> _WHAT YOU NEED TO DO_
The records that follow are to be printed exactly, with no images.

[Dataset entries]
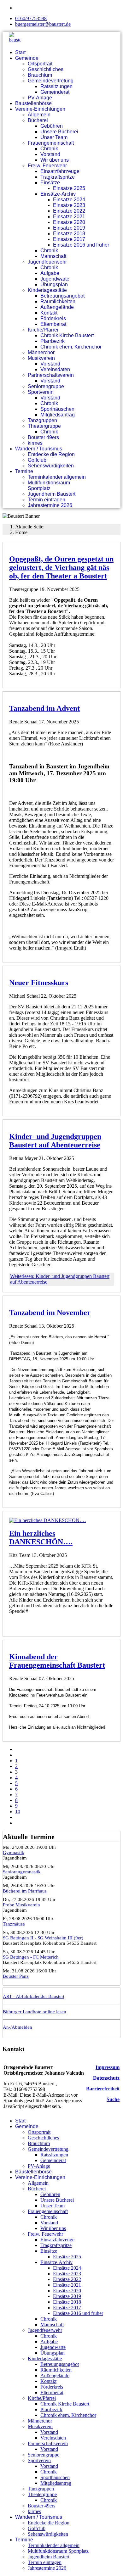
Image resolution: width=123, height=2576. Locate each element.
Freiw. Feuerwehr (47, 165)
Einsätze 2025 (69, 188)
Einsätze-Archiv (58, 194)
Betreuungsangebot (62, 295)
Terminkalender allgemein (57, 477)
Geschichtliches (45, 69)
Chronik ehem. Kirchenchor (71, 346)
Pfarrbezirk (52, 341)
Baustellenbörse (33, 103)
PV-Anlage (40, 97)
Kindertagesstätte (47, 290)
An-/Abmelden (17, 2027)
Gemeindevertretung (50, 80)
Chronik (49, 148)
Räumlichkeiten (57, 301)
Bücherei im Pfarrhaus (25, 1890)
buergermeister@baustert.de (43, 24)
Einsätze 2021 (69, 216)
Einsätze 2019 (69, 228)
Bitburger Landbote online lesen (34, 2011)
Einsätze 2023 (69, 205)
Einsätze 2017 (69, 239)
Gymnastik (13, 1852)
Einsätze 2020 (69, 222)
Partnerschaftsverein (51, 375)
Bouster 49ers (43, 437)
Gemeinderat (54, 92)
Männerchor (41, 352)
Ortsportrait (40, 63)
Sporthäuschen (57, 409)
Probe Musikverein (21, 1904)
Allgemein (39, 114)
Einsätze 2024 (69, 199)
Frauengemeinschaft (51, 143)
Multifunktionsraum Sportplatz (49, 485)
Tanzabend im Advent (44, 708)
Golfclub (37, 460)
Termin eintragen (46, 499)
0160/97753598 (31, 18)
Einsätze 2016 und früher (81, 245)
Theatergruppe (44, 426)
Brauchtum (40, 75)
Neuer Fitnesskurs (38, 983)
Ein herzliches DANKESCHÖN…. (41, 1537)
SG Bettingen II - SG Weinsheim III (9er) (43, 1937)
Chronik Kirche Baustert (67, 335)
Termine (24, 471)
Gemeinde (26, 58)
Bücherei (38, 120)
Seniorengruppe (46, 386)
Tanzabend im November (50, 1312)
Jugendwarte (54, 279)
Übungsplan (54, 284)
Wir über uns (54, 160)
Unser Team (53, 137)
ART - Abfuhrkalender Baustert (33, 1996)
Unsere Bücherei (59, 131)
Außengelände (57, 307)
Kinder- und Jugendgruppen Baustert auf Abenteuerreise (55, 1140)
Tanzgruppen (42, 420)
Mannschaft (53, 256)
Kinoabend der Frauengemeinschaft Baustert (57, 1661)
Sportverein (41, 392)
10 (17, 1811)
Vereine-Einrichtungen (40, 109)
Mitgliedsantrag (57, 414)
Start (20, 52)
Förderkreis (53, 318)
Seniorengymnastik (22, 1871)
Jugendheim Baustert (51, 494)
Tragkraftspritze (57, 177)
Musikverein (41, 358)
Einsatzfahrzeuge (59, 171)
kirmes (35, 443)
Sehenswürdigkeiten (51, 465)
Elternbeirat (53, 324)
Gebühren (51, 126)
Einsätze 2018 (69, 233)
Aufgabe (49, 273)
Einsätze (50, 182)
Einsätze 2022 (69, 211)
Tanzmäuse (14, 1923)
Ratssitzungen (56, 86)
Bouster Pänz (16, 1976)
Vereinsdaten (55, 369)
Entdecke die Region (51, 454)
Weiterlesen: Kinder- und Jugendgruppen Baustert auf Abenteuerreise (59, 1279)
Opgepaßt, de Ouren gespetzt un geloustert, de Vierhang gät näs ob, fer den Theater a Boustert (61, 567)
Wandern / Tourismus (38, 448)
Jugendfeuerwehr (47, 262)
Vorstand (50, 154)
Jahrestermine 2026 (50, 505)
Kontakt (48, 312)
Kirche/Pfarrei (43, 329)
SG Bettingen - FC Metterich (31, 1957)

> _ANSWER BELOW_
Image resolution: width=123, height=2576. Locate each element.
Freiw. Feuerwehr (47, 165)
Einsätze 2025 (69, 188)
Einsätze-Archiv (58, 194)
Betreuungsangebot (62, 295)
Terminkalender allgemein (57, 477)
Geschichtliches (45, 69)
Chronik ehem. Kirchenchor (71, 346)
Pfarrbezirk (52, 341)
Baustellenbörse (33, 103)
PV-Anlage (40, 97)
Kindertagesstätte (47, 290)
An-/Abmelden (17, 2027)
Gemeindevertretung (50, 80)
Chronik (49, 148)
Räumlichkeiten (57, 301)
Bücherei im Pfarrhaus (25, 1890)
buergermeister@baustert.de (43, 24)
Einsätze 2021 (69, 216)
Einsätze 2019 (69, 228)
Bitburger Landbote online lesen (34, 2011)
Einsätze 2023 (69, 205)
Einsätze 2017 (69, 239)
Gymnastik (13, 1852)
Einsätze 2020 (69, 222)
Partnerschaftsverein (51, 375)
Bouster 49ers (43, 437)
Gemeinderat (54, 92)
Männerchor (41, 352)
Ortsportrait (40, 63)
Sporthäuschen (57, 409)
Probe Musikverein (21, 1904)
Allgemein (39, 114)
Einsätze 2024 (69, 199)
Frauengemeinschaft (51, 143)
Multifunktionsraum Sportplatz (49, 485)
Tanzabend im Advent (44, 708)
Golfclub (37, 460)
Termin eintragen (46, 499)
0160/97753598 (31, 18)
Einsätze 2016 und früher (81, 245)
Theatergruppe (44, 426)
Brauchtum (40, 75)
Neuer Fitnesskurs (38, 983)
Ein herzliches DANKESCHÖN…. (41, 1537)
SG Bettingen II - SG Weinsheim III (9er) (43, 1937)
Chronik Kirche Baustert (67, 335)
Termine (24, 471)
Gemeinde (26, 58)
Bücherei (38, 120)
Seniorengruppe (46, 386)
Tanzabend im November (50, 1312)
Jugendwarte (54, 279)
Übungsplan (54, 284)
Wir über uns (54, 160)
Unser Team (53, 137)
ART - Abfuhrkalender Baustert (33, 1996)
Unsere Bücherei (59, 131)
Außengelände (57, 307)
Kinder- und Jugendgruppen Baustert auf Abenteuerreise (55, 1140)
Tanzgruppen (42, 420)
Mannschaft (53, 256)
Kinoabend der Frauengemeinschaft Baustert (57, 1661)
Sportverein (41, 392)
10 (17, 1811)
Vereine-Einrichtungen (40, 109)
Mitgliedsantrag (57, 414)
Start (20, 52)
Förderkreis (53, 318)
Seniorengymnastik (22, 1871)
Jugendheim Baustert (51, 494)
Tragkraftspritze (57, 177)
Musikverein (41, 358)
Einsatzfahrzeuge (59, 171)
kirmes (35, 443)
Sehenswürdigkeiten (51, 465)
Elternbeirat (53, 324)
Gebühren (51, 126)
Einsätze 2018 (69, 233)
Aufgabe (49, 273)
Einsätze (50, 182)
Einsätze 2022 (69, 211)
Tanzmäuse (14, 1923)
Ratssitzungen (56, 86)
Bouster Pänz (16, 1976)
Vereinsdaten (55, 369)
Entdecke die Region (51, 454)
Weiterlesen: Kinder- und Jugendgruppen Baustert auf Abenteuerreise (59, 1279)
Opgepaßt, de Ouren gespetzt un geloustert, de Vierhang gät näs ob, fer den Theater a Boustert (61, 567)
Wandern / Tourismus (38, 448)
Jugendfeuerwehr (47, 262)
Vorstand (50, 154)
Jahrestermine 2026 (50, 505)
Kontakt (48, 312)
Kirche/Pfarrei (43, 329)
SG Bettingen - FC Metterich (31, 1957)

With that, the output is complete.